**RECORDS FOR THE TASK**
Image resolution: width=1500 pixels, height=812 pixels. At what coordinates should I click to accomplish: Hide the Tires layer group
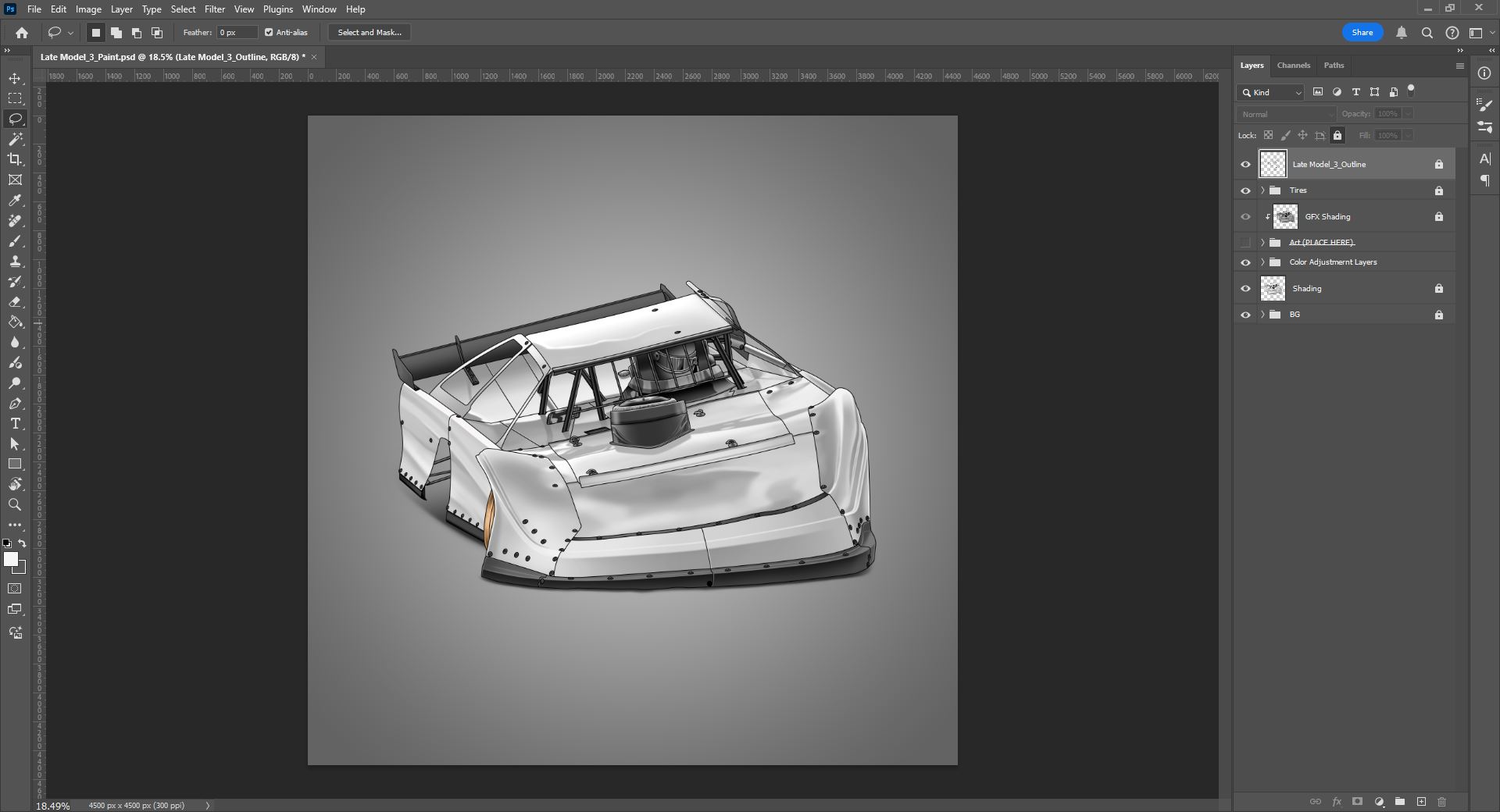pos(1246,191)
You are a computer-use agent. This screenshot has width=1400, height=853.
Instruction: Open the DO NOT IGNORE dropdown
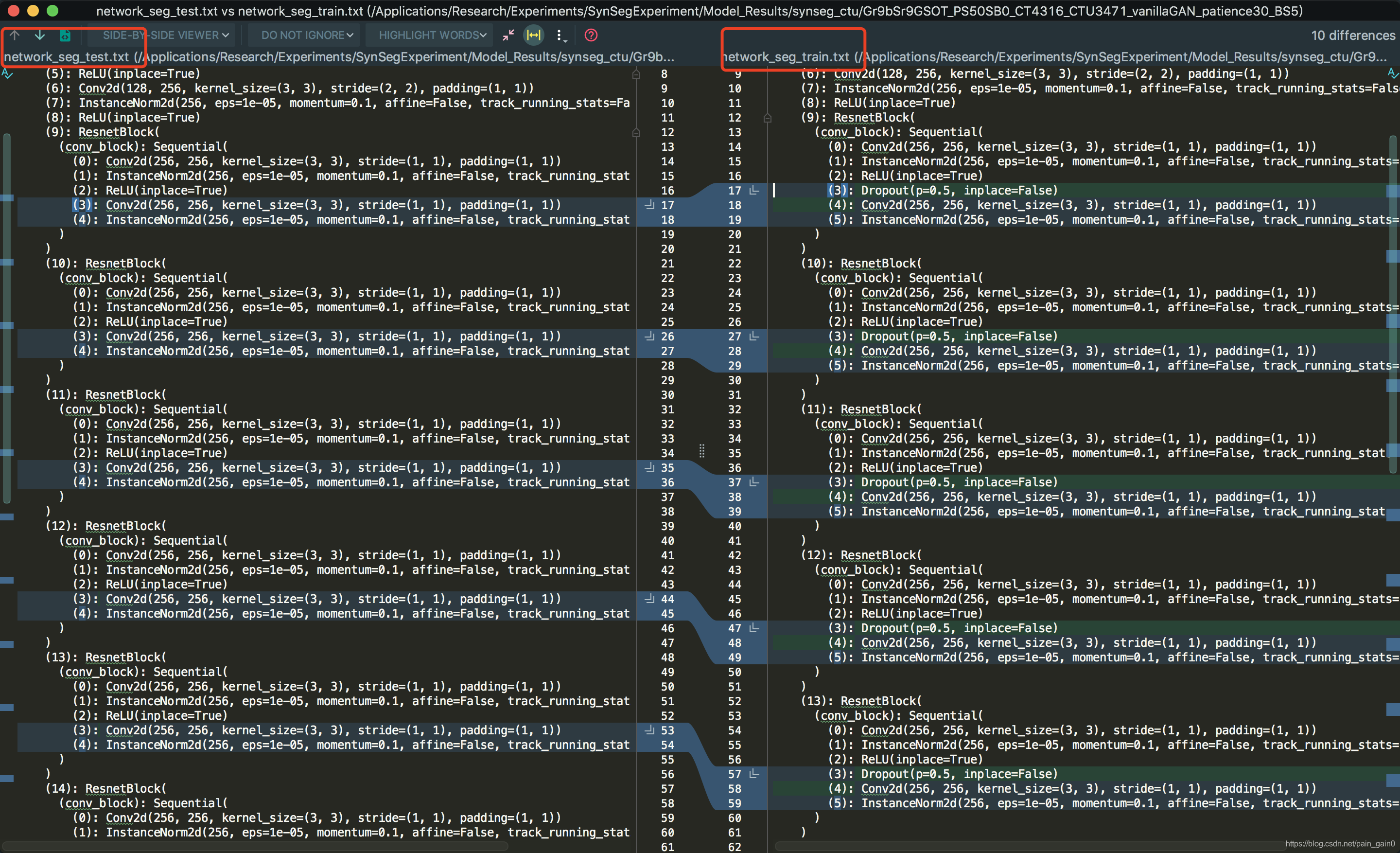tap(304, 35)
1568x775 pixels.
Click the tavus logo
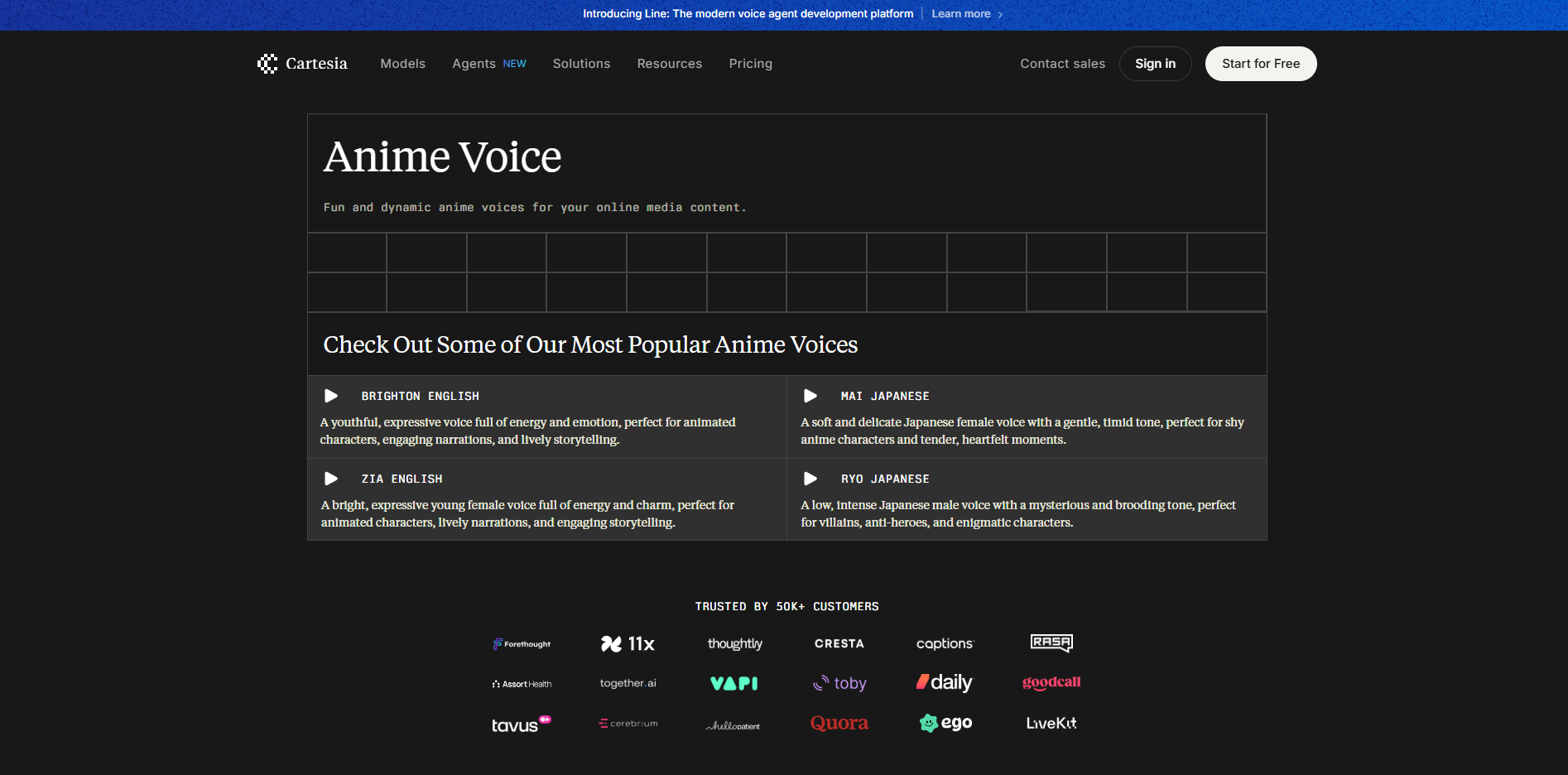520,724
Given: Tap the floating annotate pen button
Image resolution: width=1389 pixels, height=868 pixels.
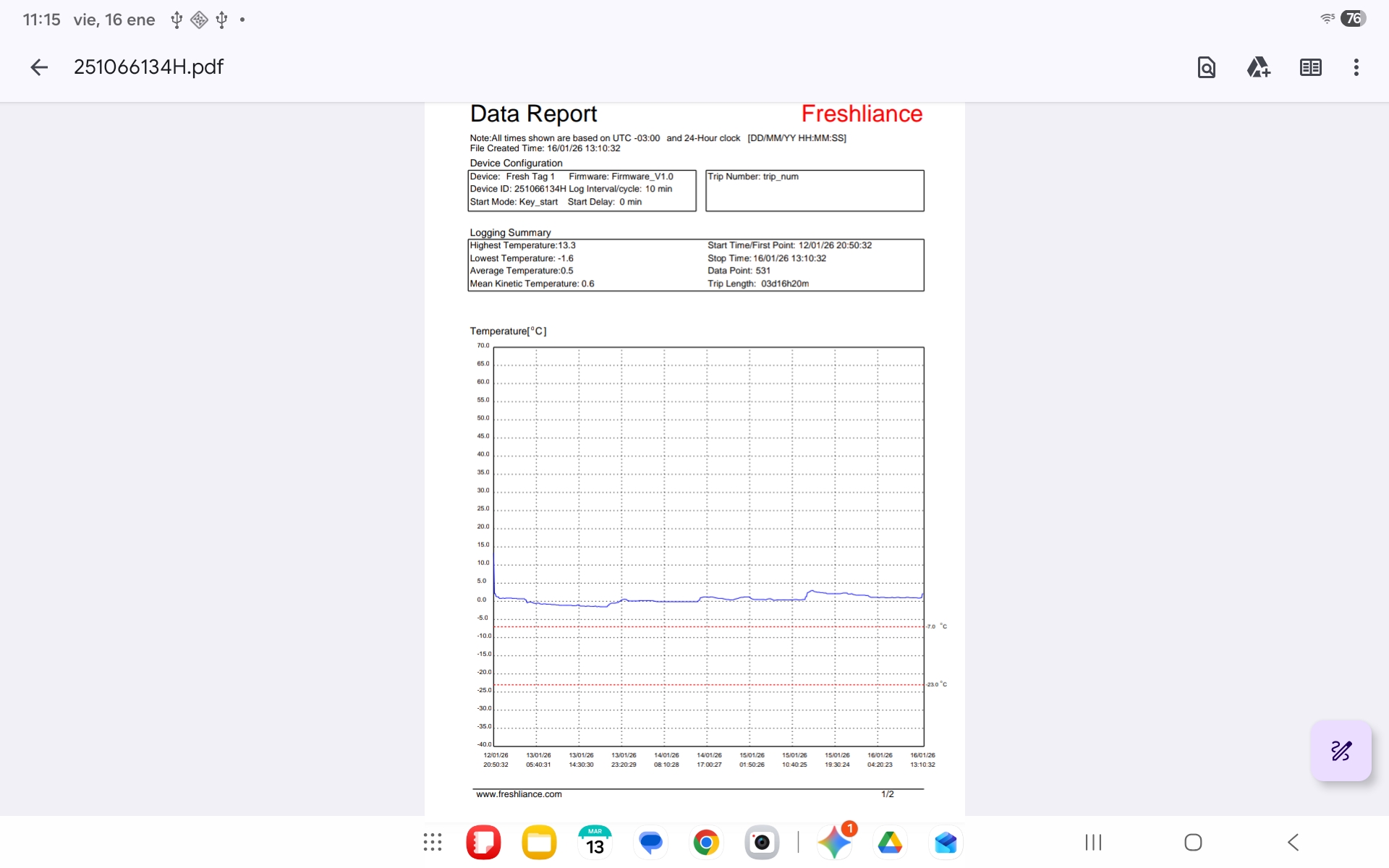Looking at the screenshot, I should (x=1341, y=751).
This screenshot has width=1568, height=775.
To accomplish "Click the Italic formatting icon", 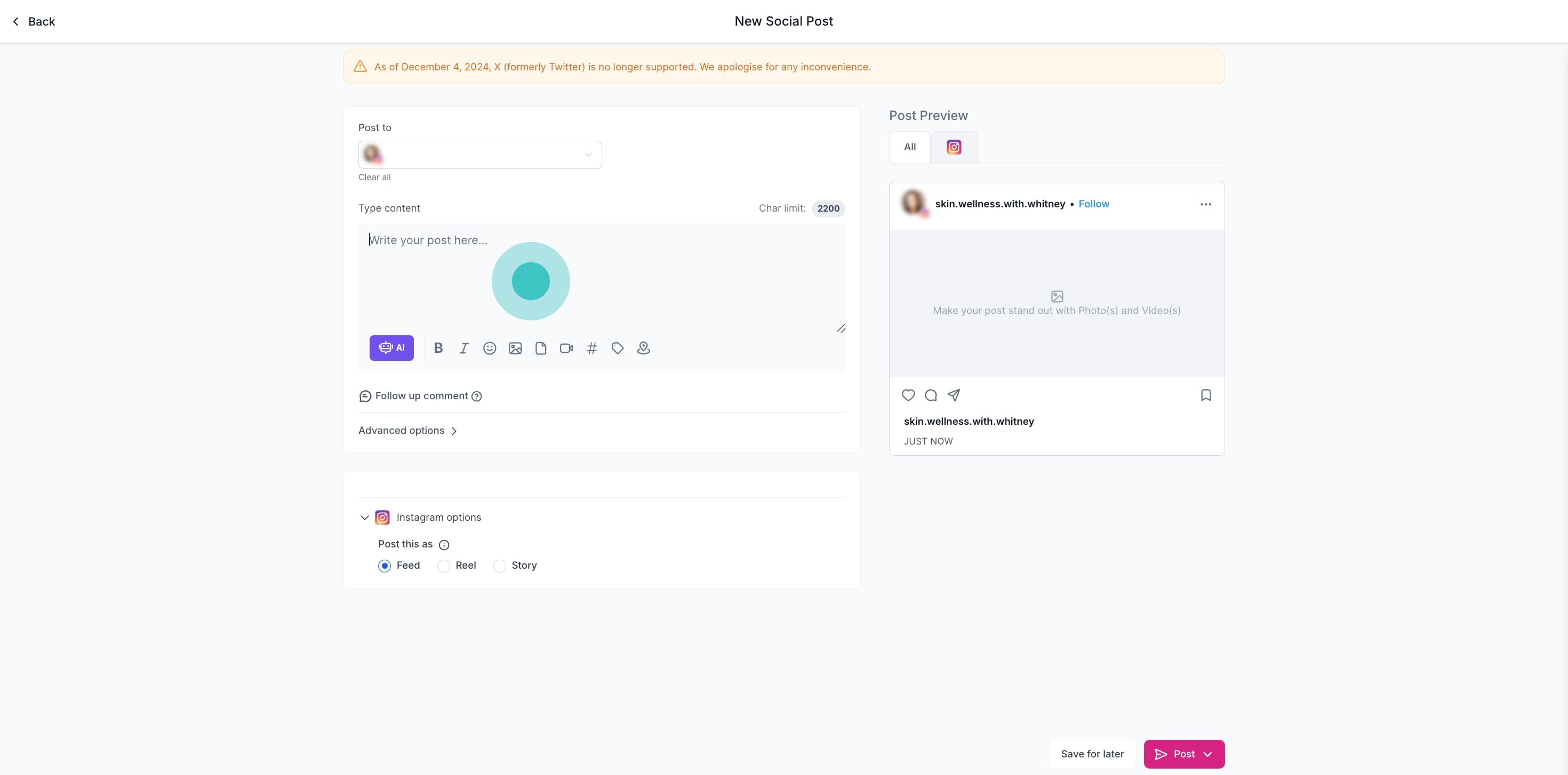I will point(464,348).
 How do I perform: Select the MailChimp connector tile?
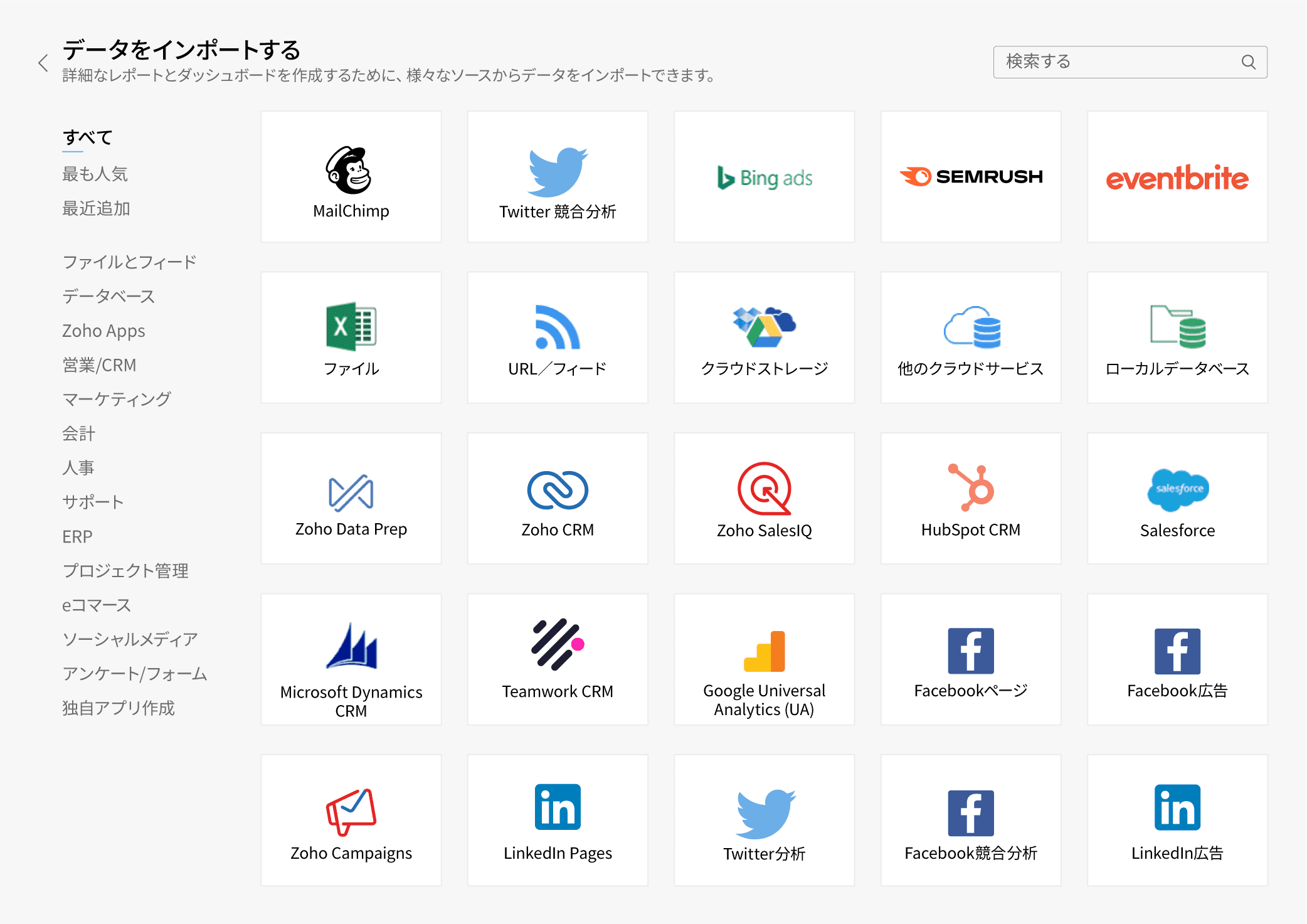[x=351, y=177]
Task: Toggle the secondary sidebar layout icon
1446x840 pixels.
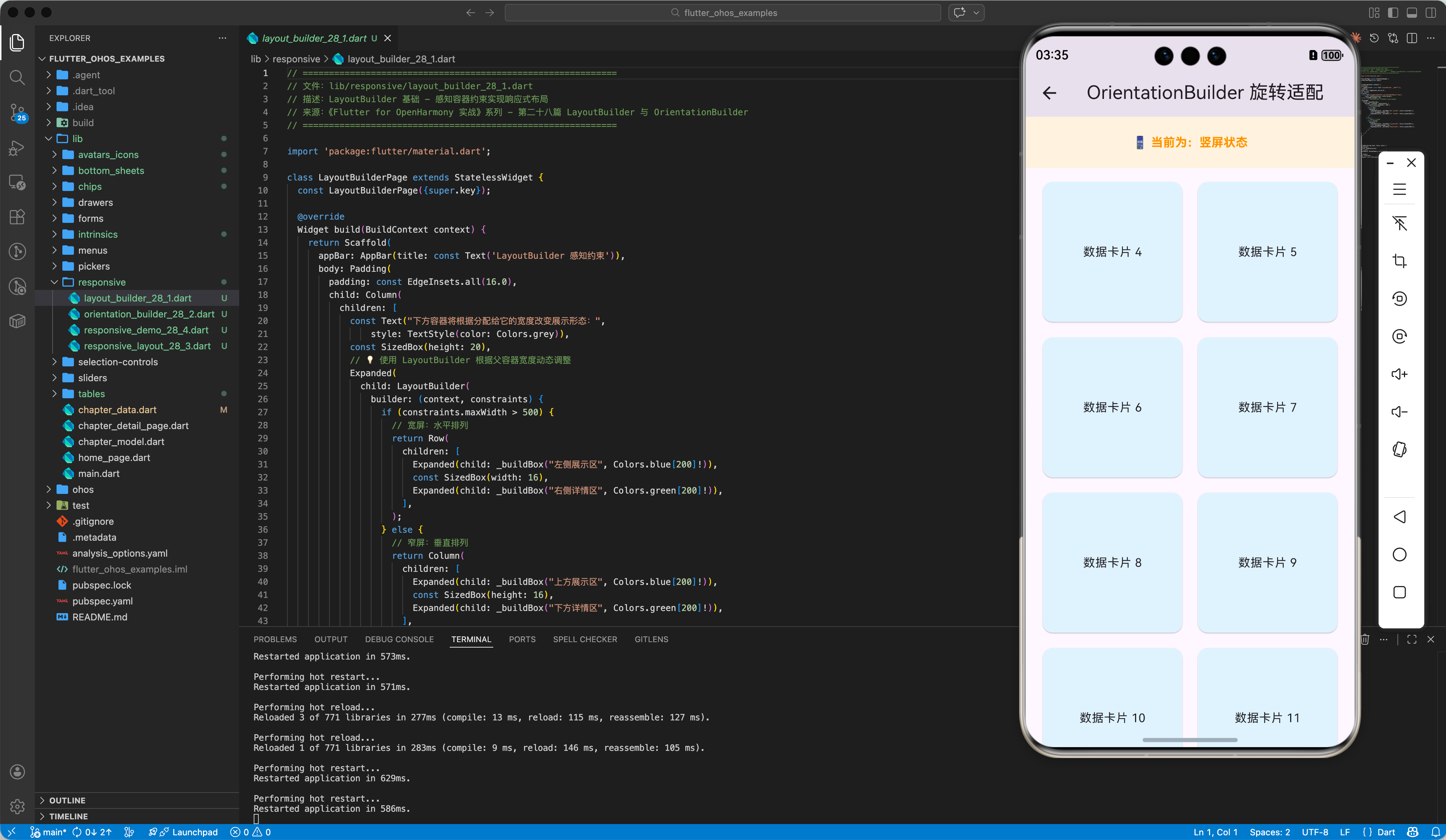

**TASK DESCRIPTION**
Count every line in the preceding entries where the string "This" appears, then state only the total.

**TASK RESULT**
2